Verlustfeststellung begründet keinen Anspruch auf vollständigen Verlustabzug: Die beiden Verlustarten sind in einem Zeitraum entstanden und auch festgestellt worden, in dem die Mindestbesteuerung noch nicht Gesetz war. Die Abzugsbegrenzung auch für diese „Alt“-Verluste stellt sich nach einer früheren Entscheidung des BFH (BFH v. 11.2.1998 – I R 81/97, BStBl. II 1998, 485) als eine tatbestandliche Rückanknüpfung dar, die nicht gegen das rechtsstaatliche Vertrauensschutzgebot verstößt.

Da es jedem entstandenen Verlust immanent ist, dass eine Verrechnung mit positivem Einkommen/Gewerbeertrag nicht sichergestellt ist, kann auch kein Vertrauen in den Fortbestand einer bestimmten Verlustverrechnungsmöglichkeit erwachsen. Die Verlustverrechnung kann sowohl an fehlenden positiven Einkünften, an einer Liquidation der Gesellschaft vor der Verrechnung, am Tod des Steuerpflichtigen ohne vollständigen Verlustausgleich als auch an zeitlichen Beschränkungen für den Abzug bzw. an der Veränderung der Eigentümerstruktur einer Körperschaft (§ 8c Abs. 1 KStG ab 2008) scheitern.
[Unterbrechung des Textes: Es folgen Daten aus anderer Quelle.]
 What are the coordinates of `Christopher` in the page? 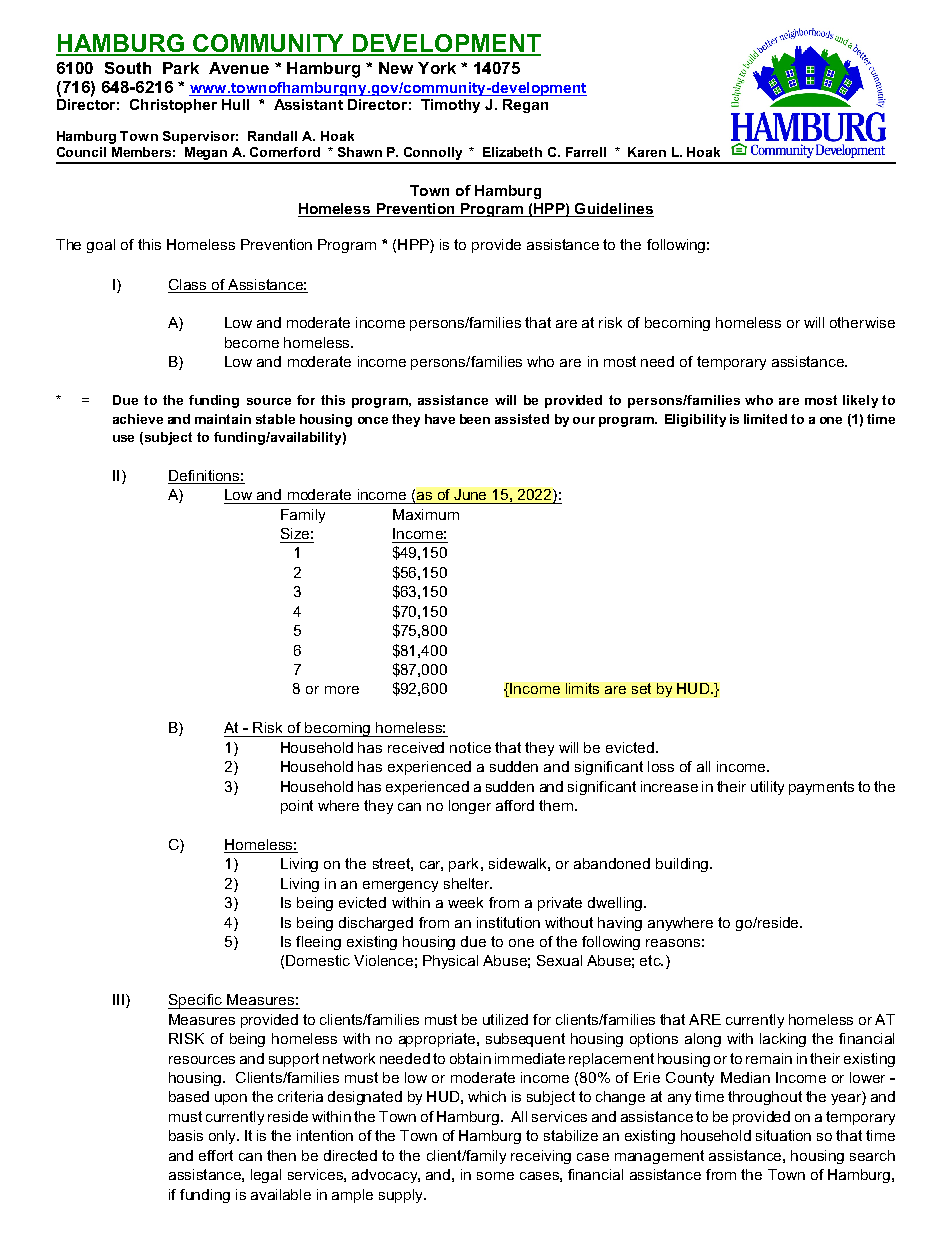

Kein Verstoß gegen höherrangige Normen des Verfassungsrechts: Der hier in Betracht zu ziehende Maßstab für die Prüfung, ob ein Verstoß gegen Verfassungsrecht vorliegt, ist der Gleichheitsgrundsatz gem. Art. 3 Abs. 1 GG. Hieraus wird das Gebot der Besteuerung nach der wirtschaftlichen Leistungsfähigkeit als auch das Gebot, die Ausgestaltung dieses Prinzips folgerichtig zu regeln, abgeleitet. Daraus hat das BVerfG die Besteuerung nach dem „objektiven“ Nettoprinzip als Grundsatz verlangt (BVerfG v. 12.5.2009 – 2 BvL 1/00, BVerfGE 123, 111). Diese Prinzipien sind auch in das KStG (§ 2 Abs. 2 EStG i.V.m. § 8 Abs. 1 KStG) und in das GewStG (§ 7 Abs. 1 GewStG) übernommen worden.

Gleichzeitig gilt aber für beide Steuerarten das Periodizitätsprinzip (§ 7 Abs. 3 Sätze 1 und 2 KStG sowie § 14 Satz 2 GewStG). Einen Vorrang des Nettoprinzips in dem Sinne, dass der Verlustausgleich auf jeden Fall erfolgen müsse, sieht der BFH aber nicht. Auch wenn die Beschränkung des Verlustausgleichs und damit ein Eingriff in das objektive Nettoprinzip aus Gründen der Verstetigung der Staatseinnahmen vom Gesetzgeber eingeführt wurde, hält dies das BVerfG und mit ihm der BFH für zulässig (BVerfG v. 8.3.1978 – 1 BvR 117, 78, HFR 1978, 293).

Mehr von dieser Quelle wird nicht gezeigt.